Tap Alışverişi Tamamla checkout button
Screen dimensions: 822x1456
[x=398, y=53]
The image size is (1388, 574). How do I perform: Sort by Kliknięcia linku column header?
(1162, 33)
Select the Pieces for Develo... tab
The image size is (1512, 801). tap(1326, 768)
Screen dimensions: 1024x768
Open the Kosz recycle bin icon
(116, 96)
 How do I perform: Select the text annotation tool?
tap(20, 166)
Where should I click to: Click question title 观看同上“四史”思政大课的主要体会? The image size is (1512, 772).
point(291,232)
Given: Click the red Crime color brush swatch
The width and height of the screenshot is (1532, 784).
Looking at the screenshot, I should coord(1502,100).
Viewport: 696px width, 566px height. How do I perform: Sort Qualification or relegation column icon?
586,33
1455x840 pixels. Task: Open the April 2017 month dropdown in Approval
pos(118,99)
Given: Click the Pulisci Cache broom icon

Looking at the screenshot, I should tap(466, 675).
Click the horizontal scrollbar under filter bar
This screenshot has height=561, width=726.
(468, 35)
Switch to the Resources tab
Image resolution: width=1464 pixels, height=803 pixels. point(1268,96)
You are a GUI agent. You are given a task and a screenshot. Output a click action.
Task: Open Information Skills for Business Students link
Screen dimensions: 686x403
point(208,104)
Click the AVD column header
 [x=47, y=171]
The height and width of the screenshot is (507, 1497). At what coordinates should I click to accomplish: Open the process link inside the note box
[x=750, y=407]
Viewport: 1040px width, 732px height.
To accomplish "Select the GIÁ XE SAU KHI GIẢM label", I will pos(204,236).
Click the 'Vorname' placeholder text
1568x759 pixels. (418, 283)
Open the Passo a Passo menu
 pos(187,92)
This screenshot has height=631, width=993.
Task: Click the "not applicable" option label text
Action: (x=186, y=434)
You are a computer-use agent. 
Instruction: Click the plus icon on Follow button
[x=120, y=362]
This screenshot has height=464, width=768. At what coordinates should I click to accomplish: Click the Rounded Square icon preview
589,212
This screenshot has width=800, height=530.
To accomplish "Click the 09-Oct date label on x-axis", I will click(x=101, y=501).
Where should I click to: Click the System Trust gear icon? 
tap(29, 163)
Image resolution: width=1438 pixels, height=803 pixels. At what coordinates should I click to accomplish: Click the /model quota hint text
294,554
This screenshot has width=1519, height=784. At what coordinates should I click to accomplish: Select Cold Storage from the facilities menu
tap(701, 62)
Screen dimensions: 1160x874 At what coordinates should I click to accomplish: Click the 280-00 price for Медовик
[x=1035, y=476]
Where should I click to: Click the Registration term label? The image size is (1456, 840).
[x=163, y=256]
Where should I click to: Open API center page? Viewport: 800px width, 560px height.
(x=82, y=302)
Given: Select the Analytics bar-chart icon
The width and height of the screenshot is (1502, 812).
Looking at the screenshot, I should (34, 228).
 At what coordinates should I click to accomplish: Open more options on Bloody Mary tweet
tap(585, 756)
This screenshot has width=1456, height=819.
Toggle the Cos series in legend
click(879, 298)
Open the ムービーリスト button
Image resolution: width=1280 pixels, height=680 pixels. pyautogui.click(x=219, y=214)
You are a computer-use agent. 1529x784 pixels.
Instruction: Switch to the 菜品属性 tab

**WHAT THE TASK REQUIRES**: Rewrite the lines from the one with "Viewport: 1040px width, 732px height." up to and including the one with "tap(29, 163)", changing "placeholder" to "hint" and leaving everything else unchanged.

**TASK RESPONSE**:
Viewport: 1040px width, 732px height.
To accomplish "Select the GIÁ XE SAU KHI GIẢM label", I will pos(204,236).
Click the 'Vorname' hint text
1568x759 pixels. (418, 283)
Open the Passo a Passo menu
 pos(187,92)
This screenshot has height=631, width=993.
Task: Click the "not applicable" option label text
Action: (x=186, y=434)
You are a computer-use agent. 
Instruction: Click the plus icon on Follow button
[x=120, y=362]
This screenshot has height=464, width=768. At what coordinates should I click to accomplish: Click the Rounded Square icon preview
589,212
This screenshot has width=800, height=530.
To accomplish "Click the 09-Oct date label on x-axis", I will click(x=101, y=501).
Where should I click to: Click the System Trust gear icon? 
tap(29, 163)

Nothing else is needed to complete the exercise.